The Zeitenwende as Intellectual and Practical Task
Ukraine is a test. Though NATO has not become directly involved, the major Western powers that form the backbone of its political leadership in the North Atlantic Council have all stated a political position in strong support of Ukraine and against Russian aggression. Contrary to some political voices in the US, who argue that Ukraine is a distraction, committing to support Ukraine with “whatever it takes” and then not following through on that, will fundamentally weaken Western credibility.
Russia would see immediately that “the West” lacked resolve and blinked first. China, which sees the challenge it poses to the West as greater than that of Russia, will be looking for weak links. The “Global South" will note whose rhetoric is backed by action. It is, therefore, clearly in Germany’s long-term interest to continue to show leadership in supporting Ukraine, and not allow Russian President Vladimir Putin claim he faced down “NATO.”

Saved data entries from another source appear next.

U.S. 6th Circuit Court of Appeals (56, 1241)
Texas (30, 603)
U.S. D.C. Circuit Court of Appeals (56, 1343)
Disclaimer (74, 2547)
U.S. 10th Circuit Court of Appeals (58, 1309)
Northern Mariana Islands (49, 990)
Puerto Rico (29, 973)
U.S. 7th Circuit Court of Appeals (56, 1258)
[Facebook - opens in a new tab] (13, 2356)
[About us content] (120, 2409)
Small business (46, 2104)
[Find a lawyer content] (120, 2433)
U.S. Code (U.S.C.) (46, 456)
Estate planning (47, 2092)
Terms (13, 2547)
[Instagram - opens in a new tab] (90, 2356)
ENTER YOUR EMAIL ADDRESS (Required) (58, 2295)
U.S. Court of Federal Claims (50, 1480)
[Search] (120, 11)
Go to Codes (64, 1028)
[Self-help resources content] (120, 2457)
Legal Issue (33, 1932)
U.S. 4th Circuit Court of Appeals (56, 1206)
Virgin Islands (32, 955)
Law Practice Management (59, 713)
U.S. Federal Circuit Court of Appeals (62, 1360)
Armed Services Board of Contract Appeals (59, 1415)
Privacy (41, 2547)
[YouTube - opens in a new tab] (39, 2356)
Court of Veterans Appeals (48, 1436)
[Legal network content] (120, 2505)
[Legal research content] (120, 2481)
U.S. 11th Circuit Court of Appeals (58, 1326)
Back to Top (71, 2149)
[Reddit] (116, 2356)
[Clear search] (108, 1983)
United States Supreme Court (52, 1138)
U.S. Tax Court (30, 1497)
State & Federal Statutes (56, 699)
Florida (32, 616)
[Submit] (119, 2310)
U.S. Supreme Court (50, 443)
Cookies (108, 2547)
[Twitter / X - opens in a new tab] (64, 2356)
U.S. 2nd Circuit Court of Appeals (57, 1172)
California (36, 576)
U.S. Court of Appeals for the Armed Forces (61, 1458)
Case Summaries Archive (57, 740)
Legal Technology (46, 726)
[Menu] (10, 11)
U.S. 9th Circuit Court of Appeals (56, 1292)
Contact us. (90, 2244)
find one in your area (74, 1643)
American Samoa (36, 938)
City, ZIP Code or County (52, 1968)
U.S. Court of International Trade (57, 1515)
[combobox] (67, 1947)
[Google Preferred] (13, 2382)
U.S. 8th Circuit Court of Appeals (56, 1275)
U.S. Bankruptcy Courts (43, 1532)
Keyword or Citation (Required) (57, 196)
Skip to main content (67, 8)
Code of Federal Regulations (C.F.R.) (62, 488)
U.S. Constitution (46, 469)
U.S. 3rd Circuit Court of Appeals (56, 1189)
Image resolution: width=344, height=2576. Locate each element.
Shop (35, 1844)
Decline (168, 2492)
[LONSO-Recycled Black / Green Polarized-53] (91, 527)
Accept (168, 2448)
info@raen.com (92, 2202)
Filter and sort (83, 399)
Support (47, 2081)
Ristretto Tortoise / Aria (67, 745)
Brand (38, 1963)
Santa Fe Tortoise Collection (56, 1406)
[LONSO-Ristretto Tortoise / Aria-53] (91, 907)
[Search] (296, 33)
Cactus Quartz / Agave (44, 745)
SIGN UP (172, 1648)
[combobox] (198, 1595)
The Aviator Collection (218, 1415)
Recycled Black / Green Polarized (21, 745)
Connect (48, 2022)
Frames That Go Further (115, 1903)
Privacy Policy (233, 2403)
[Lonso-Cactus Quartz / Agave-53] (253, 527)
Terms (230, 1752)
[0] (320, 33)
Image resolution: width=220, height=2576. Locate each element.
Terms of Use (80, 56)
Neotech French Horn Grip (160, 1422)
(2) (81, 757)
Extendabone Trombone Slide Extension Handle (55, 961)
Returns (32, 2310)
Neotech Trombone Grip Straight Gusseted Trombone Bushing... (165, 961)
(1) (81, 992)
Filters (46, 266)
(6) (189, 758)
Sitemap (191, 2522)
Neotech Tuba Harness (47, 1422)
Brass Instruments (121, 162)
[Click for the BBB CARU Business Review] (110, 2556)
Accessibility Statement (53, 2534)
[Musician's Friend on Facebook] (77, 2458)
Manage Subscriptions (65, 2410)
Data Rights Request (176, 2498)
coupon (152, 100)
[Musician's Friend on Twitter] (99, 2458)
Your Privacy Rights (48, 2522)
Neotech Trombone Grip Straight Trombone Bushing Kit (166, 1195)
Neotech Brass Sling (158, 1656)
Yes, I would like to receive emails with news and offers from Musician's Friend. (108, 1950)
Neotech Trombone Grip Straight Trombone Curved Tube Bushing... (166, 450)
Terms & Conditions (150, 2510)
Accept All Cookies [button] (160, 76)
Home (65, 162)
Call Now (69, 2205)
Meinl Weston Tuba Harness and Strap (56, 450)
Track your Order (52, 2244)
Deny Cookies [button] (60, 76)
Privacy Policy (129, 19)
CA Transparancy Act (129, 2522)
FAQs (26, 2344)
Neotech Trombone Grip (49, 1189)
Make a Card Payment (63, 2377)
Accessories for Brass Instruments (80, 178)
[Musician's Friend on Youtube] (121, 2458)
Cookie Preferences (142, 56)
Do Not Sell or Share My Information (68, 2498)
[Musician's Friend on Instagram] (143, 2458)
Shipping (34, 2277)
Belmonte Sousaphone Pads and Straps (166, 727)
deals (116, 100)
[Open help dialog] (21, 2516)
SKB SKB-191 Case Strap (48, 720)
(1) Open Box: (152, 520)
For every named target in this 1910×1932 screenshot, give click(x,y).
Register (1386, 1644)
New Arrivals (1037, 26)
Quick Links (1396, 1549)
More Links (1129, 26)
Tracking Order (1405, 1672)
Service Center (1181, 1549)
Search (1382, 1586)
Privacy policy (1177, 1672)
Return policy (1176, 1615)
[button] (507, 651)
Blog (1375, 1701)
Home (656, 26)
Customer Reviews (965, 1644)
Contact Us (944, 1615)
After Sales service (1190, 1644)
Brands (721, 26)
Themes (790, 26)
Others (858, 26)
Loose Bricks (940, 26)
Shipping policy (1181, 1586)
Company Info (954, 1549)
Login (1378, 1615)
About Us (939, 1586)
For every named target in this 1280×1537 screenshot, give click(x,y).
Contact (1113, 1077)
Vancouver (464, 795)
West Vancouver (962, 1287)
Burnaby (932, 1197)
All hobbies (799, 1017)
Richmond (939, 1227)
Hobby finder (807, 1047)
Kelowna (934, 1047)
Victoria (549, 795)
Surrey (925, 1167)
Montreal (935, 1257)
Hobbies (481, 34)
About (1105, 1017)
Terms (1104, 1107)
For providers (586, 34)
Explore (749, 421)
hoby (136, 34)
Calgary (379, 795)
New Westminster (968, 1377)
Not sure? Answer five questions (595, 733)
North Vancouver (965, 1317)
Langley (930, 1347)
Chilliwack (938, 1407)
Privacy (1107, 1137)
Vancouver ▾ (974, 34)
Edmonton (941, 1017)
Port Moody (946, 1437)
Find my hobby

The final part of the jigsaw is Iran, a sponsor of terrorism and insurrection against the free world. As the main architect of 2014’s nuclear agreement with Iran, known as the Joint Comprehensive Plan of Action (JCPOA), Germany’s policy has evolved while retaining much of the rationale that underpinned it, and Berlin has sought trade and cultural links as part of its positive outreach. Whether this has had the desired influence is moot, but Germany continues to be concerned by human rights abuses within Iran, and externally by Iranian policies that run counter to German interests.
Since the Hamas atrocities of October 7, 2023, Germany has been exemplary in the clarity with which it has declared its values and standards—Vice Chancellor Robert Habeck’s nine-minute video explaining that antisemitism will not be tolerated at all has been widely praised internationally. Might Germany now go further in its condemnation of those who support Hamas and its ilk? If we are to push back collectively against the multi-faceted, “all-court press” currently being exerted against the West, then a tougher stance on Iran would put pressure on one of its main facilitators.
In short, the Zeitenwende is not just about the singular atrocity of Russia’s invasion of Ukraine. That can now be seen as a part of an ramping up of pressures being felt across the West, all orchestrated by an uneasy but currently effective alliance led by China, Russia, and Iran. The “Global South” is watching with keen interest. How the West responds in making that alliance more costly and less effective will define the global order that emerges and replaces, or not, that which has endured since 1945.
To keep the Western alliance together will require us to understand the multi-dimensional threat. The first part of the Zeitenwende is thus intellectual. Having done so, the second part is to understand how Western Europe can take more of the burden of effectively defending itself, while finding ways as much economic and political as military—of helping the US to concentrate more of its effort on deterring China from attacking Taiwan. A good outcome is where none of the contingent plans are ever used. Attempting to achieve this means making those plans credible, which is the practical part of the Zeitenwende.
Air Marshall (retired) Edward Stringer, EJS, CD, CBE, was Director-General of the British Defence Academy as well as Director-General of Joint Force Development, Strategic Command (2018–2021) of the British Armed Forces.